Margarita Howard, founder and CEO of HX5, has navigated these pressures for years. Her company provides research and development, engineering, and mission operations support across more than 70 government locations for NASA and the Department of Defense. HX5’s traditional hiring approach prioritized professionals who arrived pre-cleared and mission-experienced — people who could contribute without a lengthy runway. That preference remains, but the pool that fits it is getting smaller.
What University Collaboration Actually Delivers
University partnerships have become one of HX5’s answers to that constraint. Howard described the results as unexpected: “One of our most valuable partnerships, that we just did not know about or expect such wonderful results to come about, has been with academic institutions. Collaborating with universities on research initiatives has been very eye-opening and rewarding.”

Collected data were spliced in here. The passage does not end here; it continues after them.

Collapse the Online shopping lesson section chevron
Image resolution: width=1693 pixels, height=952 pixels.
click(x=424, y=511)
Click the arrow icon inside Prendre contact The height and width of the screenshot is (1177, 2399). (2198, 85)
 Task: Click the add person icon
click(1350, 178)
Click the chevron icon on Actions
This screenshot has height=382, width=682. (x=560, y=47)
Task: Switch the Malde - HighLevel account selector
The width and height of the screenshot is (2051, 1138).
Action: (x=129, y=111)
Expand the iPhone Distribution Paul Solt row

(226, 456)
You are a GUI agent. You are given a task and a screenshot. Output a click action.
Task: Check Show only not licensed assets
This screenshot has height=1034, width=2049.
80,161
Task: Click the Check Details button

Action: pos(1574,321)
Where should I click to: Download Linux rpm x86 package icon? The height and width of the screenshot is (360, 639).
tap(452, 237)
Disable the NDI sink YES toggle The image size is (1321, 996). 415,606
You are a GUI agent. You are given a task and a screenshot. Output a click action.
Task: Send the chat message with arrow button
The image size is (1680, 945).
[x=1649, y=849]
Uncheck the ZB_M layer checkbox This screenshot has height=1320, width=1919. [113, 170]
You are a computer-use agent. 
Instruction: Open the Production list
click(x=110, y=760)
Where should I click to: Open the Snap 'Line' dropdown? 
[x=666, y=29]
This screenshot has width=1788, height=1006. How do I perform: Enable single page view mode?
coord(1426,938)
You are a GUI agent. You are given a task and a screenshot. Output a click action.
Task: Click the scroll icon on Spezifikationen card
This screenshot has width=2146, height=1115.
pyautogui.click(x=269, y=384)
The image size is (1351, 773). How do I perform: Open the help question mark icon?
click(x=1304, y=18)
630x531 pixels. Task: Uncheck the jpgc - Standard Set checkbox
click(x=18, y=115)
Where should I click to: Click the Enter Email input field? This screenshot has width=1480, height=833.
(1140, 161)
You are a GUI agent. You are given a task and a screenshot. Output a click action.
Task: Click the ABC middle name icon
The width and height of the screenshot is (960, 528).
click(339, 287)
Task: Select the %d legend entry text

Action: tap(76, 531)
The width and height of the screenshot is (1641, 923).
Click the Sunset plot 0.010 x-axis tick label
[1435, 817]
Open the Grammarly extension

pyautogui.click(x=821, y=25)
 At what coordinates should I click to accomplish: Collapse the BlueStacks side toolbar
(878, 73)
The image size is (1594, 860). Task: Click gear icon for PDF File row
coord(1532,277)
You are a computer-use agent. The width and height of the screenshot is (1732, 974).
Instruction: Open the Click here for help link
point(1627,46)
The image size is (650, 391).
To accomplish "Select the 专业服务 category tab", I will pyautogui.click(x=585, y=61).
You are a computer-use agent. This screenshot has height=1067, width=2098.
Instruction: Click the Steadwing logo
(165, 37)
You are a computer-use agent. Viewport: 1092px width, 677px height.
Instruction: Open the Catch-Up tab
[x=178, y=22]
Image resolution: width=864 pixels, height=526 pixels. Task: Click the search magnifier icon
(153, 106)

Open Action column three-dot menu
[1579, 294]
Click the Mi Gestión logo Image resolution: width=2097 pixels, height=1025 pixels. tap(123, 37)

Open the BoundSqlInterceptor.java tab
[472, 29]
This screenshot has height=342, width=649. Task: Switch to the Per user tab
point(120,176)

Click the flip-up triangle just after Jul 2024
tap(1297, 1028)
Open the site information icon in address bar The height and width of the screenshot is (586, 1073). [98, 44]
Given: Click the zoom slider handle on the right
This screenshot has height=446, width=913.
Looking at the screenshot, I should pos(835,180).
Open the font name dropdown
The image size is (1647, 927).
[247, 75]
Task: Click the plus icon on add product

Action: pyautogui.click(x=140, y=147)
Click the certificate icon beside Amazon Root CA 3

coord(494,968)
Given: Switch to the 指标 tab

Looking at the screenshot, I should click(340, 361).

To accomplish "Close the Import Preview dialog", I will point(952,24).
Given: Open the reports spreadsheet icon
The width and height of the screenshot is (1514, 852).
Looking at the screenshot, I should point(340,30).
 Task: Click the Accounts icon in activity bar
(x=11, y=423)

The mechanism is direct. Research collaborations with academic institutions give HX5 early exposure to technologies moving through university labs before they’re widely adopted in the defense sector. Faculty and graduate students working at the edge of their fields bring current research to those partnerships rather than established methods. For a contractor whose clients need to stay ahead of technical developments, that early visibility matters.
The talent dimension follows naturally. “Collaborating with the universities on research initiatives has helped us stay ahead of the emerging technologies, and also foster a pipeline of talented graduates that may come to work for us or contribute on a short-term basis,” Howard said. A graduate student who works alongside HX5 on a research project arrives at the formal hiring stage already familiar with the company’s government work, technical expectations, and operational context. That familiarity reduces the evaluation burden on both sides.
An Industry-Wide Response Taking Shape
HX5 is not alone in this direction. The National Defense Industry Association’s Vital Signs 2025 report found the defense workforce dropped from 3 million in 1985 to 1.1 million by 2021, with 53% of respondents reporting difficulty finding qualified STEM workers. The Semiconductor Industry Association projects a national deficit of approximately 1.4 million STEM professionals by 2030.
The DoD’s 2024 renewal of its Defense STEM Education Consortium — a 10-year, $190 million commitment managed by RTI International — reached over 208,000 students in its first three years. The University of Florida’s FINS Talent Pipeline program now pre-screens engineering undergraduates for national security careers years before they enter the job market. Margarita Howard’s approach at HX5 draws on the same logic at a scale suited to a mid-tier contractor: direct research collaboration that generates both technology insight and candidate relationships from a single partnership.